*What the task asks*: Among the entries that follow, the required portion opens with the line containing "Click warning triangle beside Triggers count" and closes with the line containing "Task: Click the Eagle value 15 cell". Give that portion again exactly, and nothing else.

(Pixel coordinate grounding data)
=====
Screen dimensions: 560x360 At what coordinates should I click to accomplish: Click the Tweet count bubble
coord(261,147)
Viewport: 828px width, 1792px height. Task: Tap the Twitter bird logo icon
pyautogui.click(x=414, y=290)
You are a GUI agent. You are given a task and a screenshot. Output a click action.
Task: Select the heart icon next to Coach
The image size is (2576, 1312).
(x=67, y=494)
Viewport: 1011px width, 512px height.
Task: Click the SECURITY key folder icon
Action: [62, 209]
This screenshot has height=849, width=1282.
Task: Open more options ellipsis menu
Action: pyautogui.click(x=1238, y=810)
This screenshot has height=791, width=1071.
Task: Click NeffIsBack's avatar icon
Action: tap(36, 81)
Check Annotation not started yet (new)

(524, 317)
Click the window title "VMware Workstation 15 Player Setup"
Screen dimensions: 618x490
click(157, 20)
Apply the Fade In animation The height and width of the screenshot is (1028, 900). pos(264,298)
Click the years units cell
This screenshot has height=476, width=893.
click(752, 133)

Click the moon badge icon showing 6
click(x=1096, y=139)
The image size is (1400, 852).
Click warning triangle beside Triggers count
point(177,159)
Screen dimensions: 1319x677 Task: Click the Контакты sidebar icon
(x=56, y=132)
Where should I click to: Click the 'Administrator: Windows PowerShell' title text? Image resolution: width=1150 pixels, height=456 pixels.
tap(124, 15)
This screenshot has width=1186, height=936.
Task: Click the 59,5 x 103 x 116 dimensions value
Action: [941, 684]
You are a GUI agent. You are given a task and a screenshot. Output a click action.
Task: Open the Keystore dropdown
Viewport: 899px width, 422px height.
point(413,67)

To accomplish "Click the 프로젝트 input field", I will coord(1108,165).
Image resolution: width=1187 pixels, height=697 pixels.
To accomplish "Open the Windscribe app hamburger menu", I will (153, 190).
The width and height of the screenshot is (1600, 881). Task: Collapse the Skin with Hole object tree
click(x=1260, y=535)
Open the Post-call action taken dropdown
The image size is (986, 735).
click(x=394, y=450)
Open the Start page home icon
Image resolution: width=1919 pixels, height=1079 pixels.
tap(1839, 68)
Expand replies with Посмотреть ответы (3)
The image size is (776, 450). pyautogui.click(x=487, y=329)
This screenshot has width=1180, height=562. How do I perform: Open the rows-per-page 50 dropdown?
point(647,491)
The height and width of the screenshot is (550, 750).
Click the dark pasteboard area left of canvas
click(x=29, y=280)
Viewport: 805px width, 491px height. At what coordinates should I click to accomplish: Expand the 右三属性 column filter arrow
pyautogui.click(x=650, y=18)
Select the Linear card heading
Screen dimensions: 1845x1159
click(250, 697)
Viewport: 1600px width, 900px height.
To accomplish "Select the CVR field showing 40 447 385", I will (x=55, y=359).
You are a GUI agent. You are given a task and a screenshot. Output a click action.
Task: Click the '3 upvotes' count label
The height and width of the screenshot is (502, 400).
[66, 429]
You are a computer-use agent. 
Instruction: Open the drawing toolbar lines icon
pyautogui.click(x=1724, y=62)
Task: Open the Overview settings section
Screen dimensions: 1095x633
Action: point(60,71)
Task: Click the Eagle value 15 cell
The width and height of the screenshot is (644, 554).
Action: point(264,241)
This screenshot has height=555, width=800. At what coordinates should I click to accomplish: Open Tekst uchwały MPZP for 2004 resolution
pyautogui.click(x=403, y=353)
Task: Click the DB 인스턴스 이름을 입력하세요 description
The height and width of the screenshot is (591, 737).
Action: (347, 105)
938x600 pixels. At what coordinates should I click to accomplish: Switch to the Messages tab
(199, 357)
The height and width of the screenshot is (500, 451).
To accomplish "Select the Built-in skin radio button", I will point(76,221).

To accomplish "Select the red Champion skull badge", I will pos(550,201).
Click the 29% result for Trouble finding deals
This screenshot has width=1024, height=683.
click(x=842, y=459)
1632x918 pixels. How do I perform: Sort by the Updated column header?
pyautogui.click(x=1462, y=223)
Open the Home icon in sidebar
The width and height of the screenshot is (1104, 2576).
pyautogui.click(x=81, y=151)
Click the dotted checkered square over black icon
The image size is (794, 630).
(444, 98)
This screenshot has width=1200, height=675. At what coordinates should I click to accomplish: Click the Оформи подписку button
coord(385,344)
=====
*Reply*:
Click warning triangle beside Triggers count
point(177,159)
Screen dimensions: 1319x677 Task: Click the Контакты sidebar icon
(x=56, y=132)
Where should I click to: Click the 'Administrator: Windows PowerShell' title text? Image resolution: width=1150 pixels, height=456 pixels.
tap(124, 15)
This screenshot has width=1186, height=936.
Task: Click the 59,5 x 103 x 116 dimensions value
Action: [941, 684]
You are a GUI agent. You are given a task and a screenshot. Output a click action.
Task: Open the Keystore dropdown
Viewport: 899px width, 422px height.
point(413,67)

To accomplish "Click the 프로젝트 input field", I will coord(1108,165).
Image resolution: width=1187 pixels, height=697 pixels.
To accomplish "Open the Windscribe app hamburger menu", I will (153, 190).
The width and height of the screenshot is (1600, 881). Task: Collapse the Skin with Hole object tree
click(x=1260, y=535)
Open the Post-call action taken dropdown
The image size is (986, 735).
click(x=394, y=450)
Open the Start page home icon
Image resolution: width=1919 pixels, height=1079 pixels.
tap(1839, 68)
Expand replies with Посмотреть ответы (3)
The image size is (776, 450). pyautogui.click(x=487, y=329)
This screenshot has width=1180, height=562. How do I perform: Open the rows-per-page 50 dropdown?
point(647,491)
The height and width of the screenshot is (550, 750).
Click the dark pasteboard area left of canvas
click(x=29, y=280)
Viewport: 805px width, 491px height. At what coordinates should I click to accomplish: Expand the 右三属性 column filter arrow
pyautogui.click(x=650, y=18)
Select the Linear card heading
Screen dimensions: 1845x1159
click(250, 697)
Viewport: 1600px width, 900px height.
To accomplish "Select the CVR field showing 40 447 385", I will (x=55, y=359).
You are a GUI agent. You are given a task and a screenshot. Output a click action.
Task: Click the '3 upvotes' count label
The height and width of the screenshot is (502, 400).
[66, 429]
You are a computer-use agent. 
Instruction: Open the drawing toolbar lines icon
pyautogui.click(x=1724, y=62)
Task: Open the Overview settings section
Screen dimensions: 1095x633
Action: point(60,71)
Task: Click the Eagle value 15 cell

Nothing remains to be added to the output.